[Click-target entries]
----

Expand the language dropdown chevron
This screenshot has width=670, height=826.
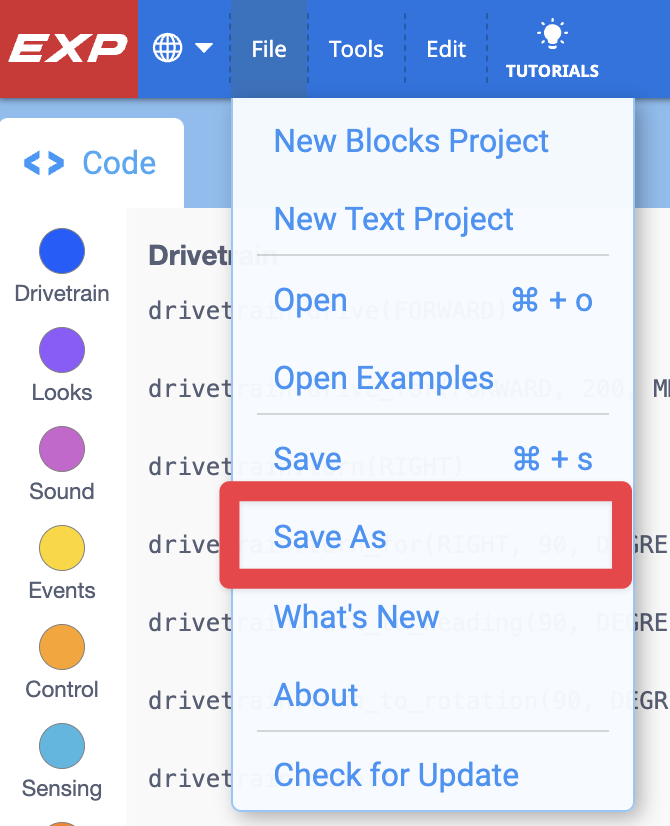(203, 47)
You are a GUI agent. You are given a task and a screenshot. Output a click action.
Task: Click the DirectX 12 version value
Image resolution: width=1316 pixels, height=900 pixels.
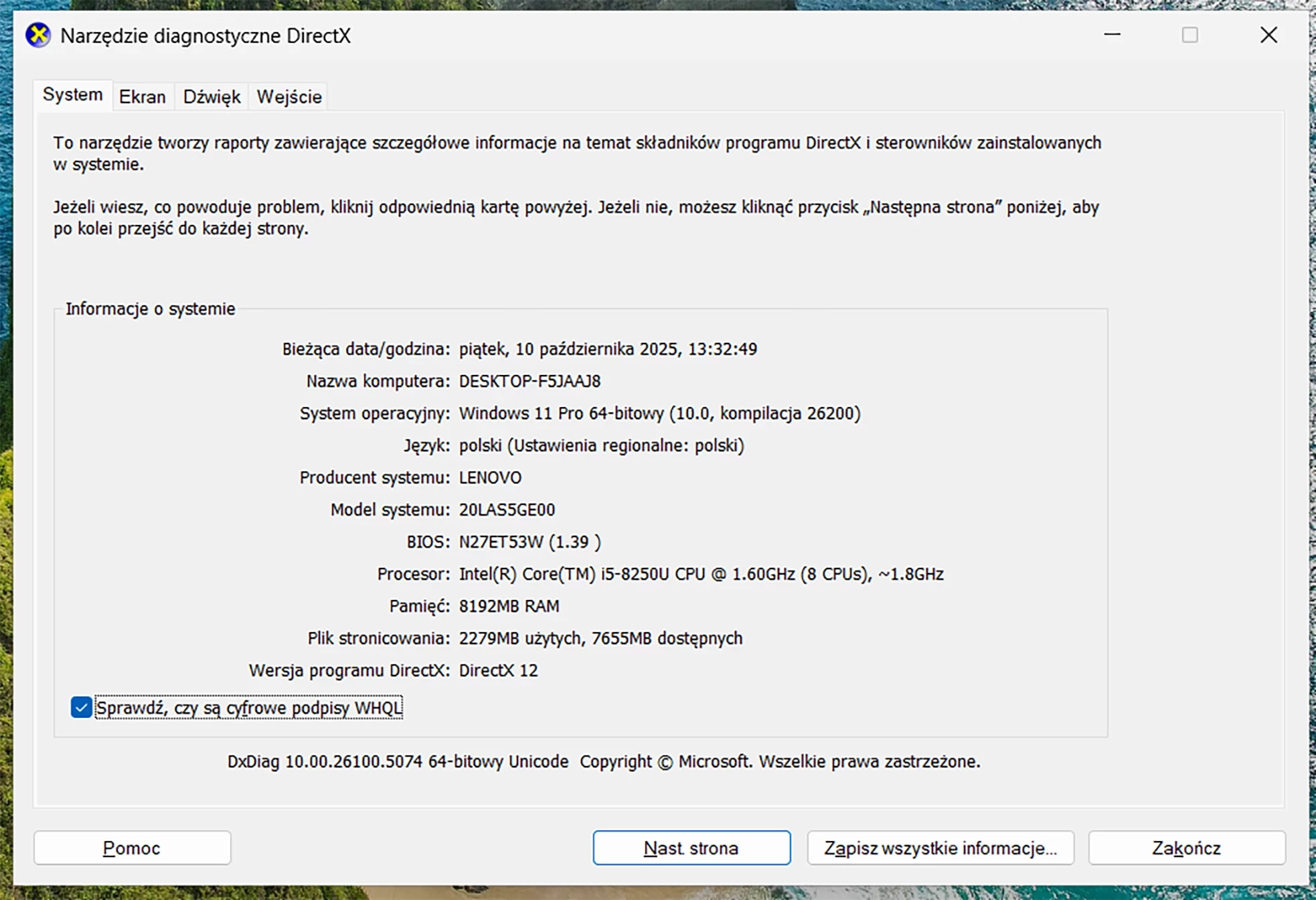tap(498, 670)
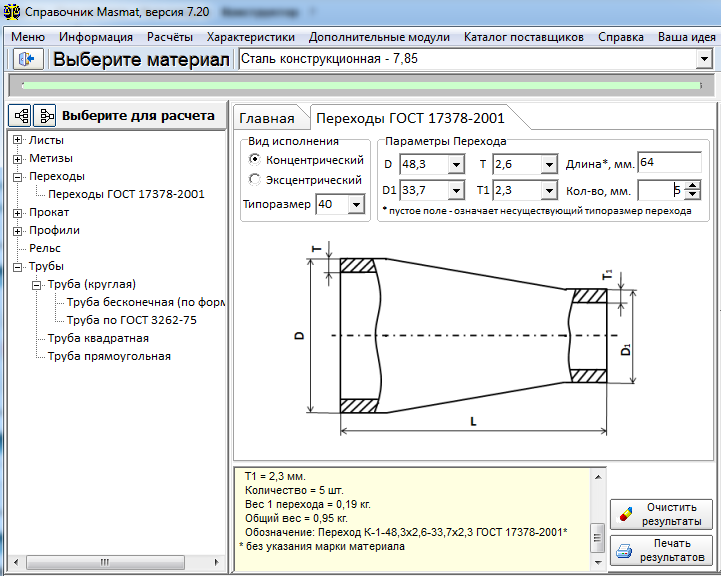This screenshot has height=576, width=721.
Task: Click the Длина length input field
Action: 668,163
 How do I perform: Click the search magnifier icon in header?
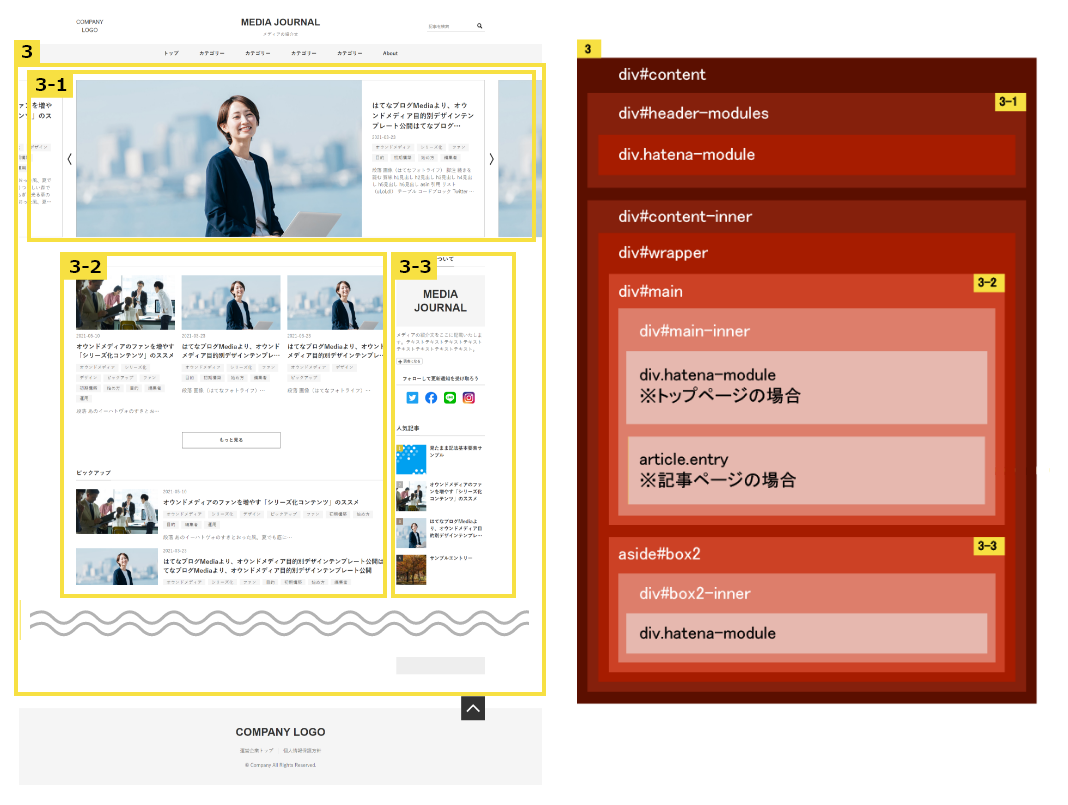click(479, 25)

----

▶ [Task instructions]: Lay out all of the entries above as a Markdown table with the columns "Row" and "Line", giving each nonblank line its own numbered row. Leave the pictures out.

▶ [Solution for this exercise]:
| Row | Line |
|---|---|
| 1 | Expand the language dropdown chevron |
| 2 | This screenshot has width=670, height=826. |
| 3 | (203, 47) |
| 4 | You are a GUI agent. You are given a task and a screenshot. Output a click action. |
| 5 | Task: Click the DirectX 12 version value |
| 6 | Image resolution: width=1316 pixels, height=900 pixels. |
| 7 | tap(498, 670) |
| 8 | This screenshot has height=576, width=721. |
| 9 | Task: Click the Длина length input field |
| 10 | Action: 668,163 |
| 11 |  How do I perform: Click the search magnifier icon in header? |
| 12 | click(479, 25) |